Incidents we control
Actual issues with the mobile app on iOS or Android that we can fix with a code update, this includes shipped bugs and unintended side effects of how third party systems were implemented.
Personnel needed
Incident commander (a primary point of contact and backup plans set within the leadership team and communicated out to the rest of the team)
Information needed
- Data: Users impacted
- QA: Severity level
- Engineering: Effort level to remediate
- Product: Amount of time to next natural release
The team member who initially discovers the issue should report it to the active incident commander, who will be in charge of gathering the necessary information and presenting it to the leadership team.
The above information will be presented, by the incident commander, to the VA Mobile App leadership for recommended action. The recommendation should then be presented to the OTCO-DE product owner for final decision.
Incident Example
- Incident happens
- Someone notices it
- Report the incident to the incident commander
- The incident commander will gather all the relevant information
- The incident commander will present the information to leadership
- Leadership will make a recommendation and communicate that to VA
- If action is needed, the incident commander will start the workstream, monitor, and report progress.

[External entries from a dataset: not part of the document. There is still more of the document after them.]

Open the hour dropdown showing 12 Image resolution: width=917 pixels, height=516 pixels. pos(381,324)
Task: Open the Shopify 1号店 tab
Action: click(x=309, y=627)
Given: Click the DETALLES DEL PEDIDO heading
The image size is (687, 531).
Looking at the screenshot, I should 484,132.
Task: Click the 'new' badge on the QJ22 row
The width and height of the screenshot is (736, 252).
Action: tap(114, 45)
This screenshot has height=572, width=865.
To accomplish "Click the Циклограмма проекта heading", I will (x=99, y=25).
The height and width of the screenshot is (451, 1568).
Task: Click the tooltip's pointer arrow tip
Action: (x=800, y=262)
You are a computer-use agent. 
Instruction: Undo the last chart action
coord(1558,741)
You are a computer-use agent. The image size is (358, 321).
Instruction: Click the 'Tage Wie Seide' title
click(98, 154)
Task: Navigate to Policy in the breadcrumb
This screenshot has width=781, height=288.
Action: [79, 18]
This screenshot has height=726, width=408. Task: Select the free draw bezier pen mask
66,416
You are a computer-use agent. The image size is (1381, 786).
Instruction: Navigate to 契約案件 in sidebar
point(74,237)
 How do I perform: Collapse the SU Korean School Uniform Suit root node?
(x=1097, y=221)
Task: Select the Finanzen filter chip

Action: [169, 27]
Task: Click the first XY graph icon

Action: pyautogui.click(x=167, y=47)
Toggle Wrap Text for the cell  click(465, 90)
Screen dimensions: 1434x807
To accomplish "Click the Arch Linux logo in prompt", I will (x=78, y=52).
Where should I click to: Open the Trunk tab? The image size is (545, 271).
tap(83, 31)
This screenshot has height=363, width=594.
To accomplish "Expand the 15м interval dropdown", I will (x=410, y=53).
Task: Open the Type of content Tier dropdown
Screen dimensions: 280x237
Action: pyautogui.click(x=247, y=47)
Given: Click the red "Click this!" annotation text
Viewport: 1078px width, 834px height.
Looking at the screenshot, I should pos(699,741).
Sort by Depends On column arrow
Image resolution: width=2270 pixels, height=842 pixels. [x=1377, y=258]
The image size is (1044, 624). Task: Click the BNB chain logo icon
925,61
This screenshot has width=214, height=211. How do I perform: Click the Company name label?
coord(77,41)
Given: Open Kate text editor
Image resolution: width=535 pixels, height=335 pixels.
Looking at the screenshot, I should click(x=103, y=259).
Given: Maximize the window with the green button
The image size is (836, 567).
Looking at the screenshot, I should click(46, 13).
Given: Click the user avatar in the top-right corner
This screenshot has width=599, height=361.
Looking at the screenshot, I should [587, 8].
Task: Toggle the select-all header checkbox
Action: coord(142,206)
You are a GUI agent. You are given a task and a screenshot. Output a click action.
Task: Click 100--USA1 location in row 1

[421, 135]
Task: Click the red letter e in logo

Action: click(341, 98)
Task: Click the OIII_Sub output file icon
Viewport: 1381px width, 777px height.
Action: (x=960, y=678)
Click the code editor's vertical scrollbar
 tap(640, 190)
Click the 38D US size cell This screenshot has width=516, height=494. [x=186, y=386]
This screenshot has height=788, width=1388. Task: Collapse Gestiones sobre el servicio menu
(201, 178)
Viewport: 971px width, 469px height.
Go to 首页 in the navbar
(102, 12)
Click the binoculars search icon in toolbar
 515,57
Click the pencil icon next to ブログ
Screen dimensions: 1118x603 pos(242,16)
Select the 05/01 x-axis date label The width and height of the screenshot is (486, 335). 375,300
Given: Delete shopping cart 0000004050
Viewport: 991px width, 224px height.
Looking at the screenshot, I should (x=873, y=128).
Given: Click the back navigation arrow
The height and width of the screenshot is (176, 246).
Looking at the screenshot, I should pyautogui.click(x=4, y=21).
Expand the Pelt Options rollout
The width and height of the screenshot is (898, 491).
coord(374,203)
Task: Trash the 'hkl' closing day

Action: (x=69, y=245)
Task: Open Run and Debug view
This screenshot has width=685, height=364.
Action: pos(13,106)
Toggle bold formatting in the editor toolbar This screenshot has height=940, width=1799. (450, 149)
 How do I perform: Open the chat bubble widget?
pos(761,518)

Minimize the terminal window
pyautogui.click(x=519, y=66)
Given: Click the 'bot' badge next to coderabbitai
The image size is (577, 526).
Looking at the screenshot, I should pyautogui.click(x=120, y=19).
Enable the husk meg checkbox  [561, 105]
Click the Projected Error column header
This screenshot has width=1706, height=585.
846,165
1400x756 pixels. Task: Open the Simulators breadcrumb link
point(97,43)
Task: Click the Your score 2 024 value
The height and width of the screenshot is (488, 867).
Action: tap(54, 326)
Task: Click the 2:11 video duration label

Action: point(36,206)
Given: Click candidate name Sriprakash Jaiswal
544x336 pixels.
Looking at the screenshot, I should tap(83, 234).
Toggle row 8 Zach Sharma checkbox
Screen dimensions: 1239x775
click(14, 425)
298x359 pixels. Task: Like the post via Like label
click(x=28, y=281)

Incidents we don’t control
Incidents the mobile application team does not control should be reported to Platform and monitored in case any user messaging is necessary. These issues do not require an incident commander, but the reporting team member should also update the DSVA mobile slack channel (#va-mobile-app) with a link to where the issue was reported (support ticket or general channel link) to communicate that the issue is known.
Non-control Incident Example
- Incident happens
- Someone notices it
- That person should check if its been reported to platform, and if not does so.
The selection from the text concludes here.